Monday, 14 November 2011

Tweet from 2020:The PCI DSS finally dropped requirement to regularly change passwords

I hate passwords! There are two types of users:
a) those like me who have many passwords, almost one for every application
b) those who have one password and use it everywhere

Another problem with the passwords is that many websites and security standards require password changes.
For example:

  • PCI DSS states "8.5.9 Change user passwords at least every 90 days."
  • ISO27001:2005 Annex A includes "A.11.3.1, Password use: Users shall be required to follow good security practices in the selection and use of passwords."
  • ISO27002 (Implementation guidance) states: "11.3.1 Password use: change passwords at regular intervals or based on the number of accesses (passwords for privileged accounts should be changed more frequently than normal passwords), and avoid re-using or cycling old passwords"

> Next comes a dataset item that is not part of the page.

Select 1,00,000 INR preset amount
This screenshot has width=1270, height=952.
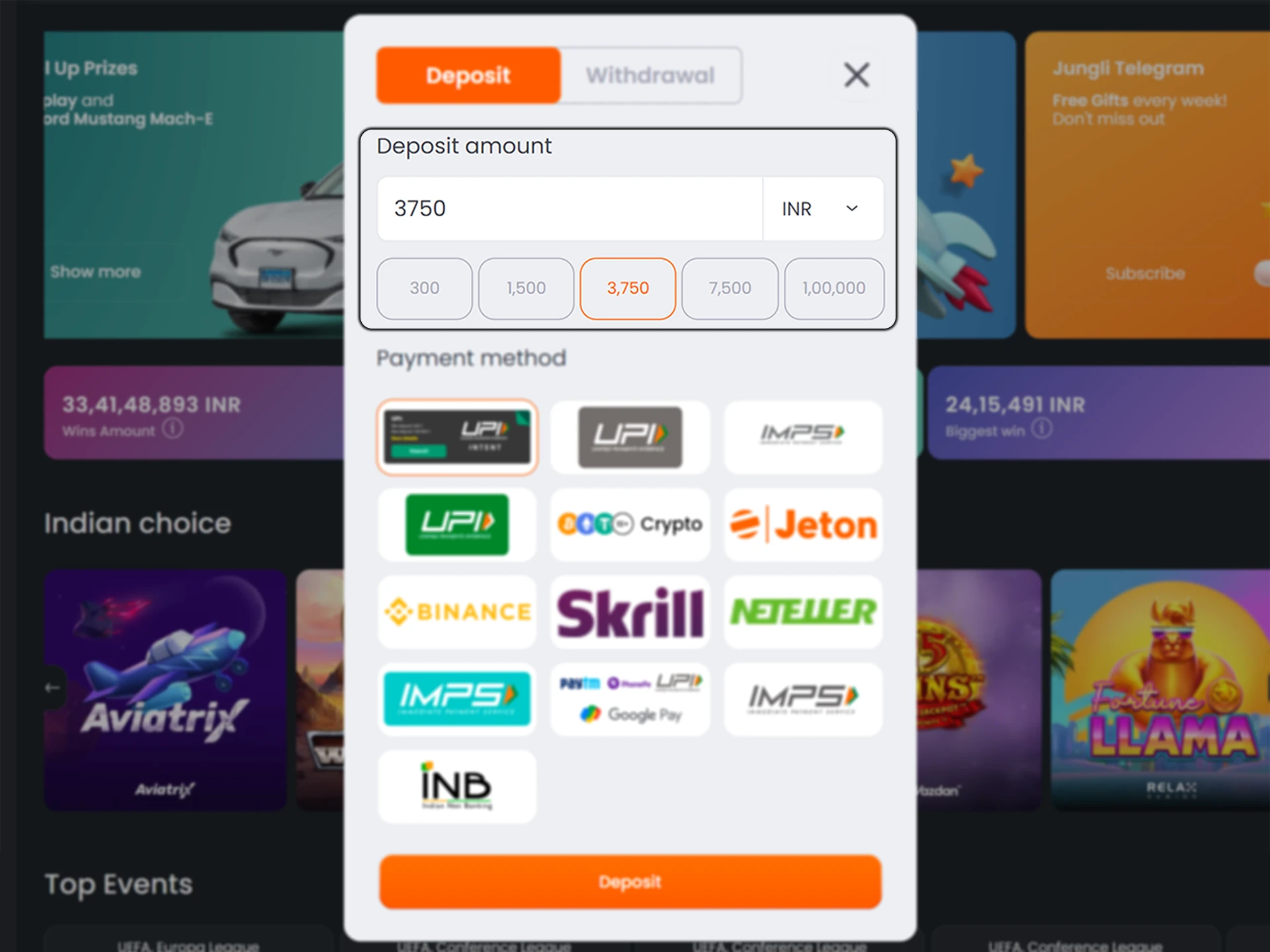[x=831, y=288]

Now, let's ask the question. What is the threat that the password change is trying to address? If a password has been compromised than it will likely be used immediately. If the compromised has not been spotted, than the forced password change later is going to do little for the security of the data!

I believe the better policy should be:
  1. Users must choose secure passphrase they can remember and not to reuse it on other applications
  2. Passwords must be changed when a compromised is suspected
  3. Password lockout implemented and monitored to catch random brute force attacks
  4. Monitoring of the potential password compromised must be implemented, for example in SIEM
Ultimately, we need to steer away from passwords and give users more convenient and secure means of authentication. This could be implemented by a combination of certificates, smartphones and biometric authentication.

So, I honestly hope that security standards will recognise that password change without a reason is not a good control!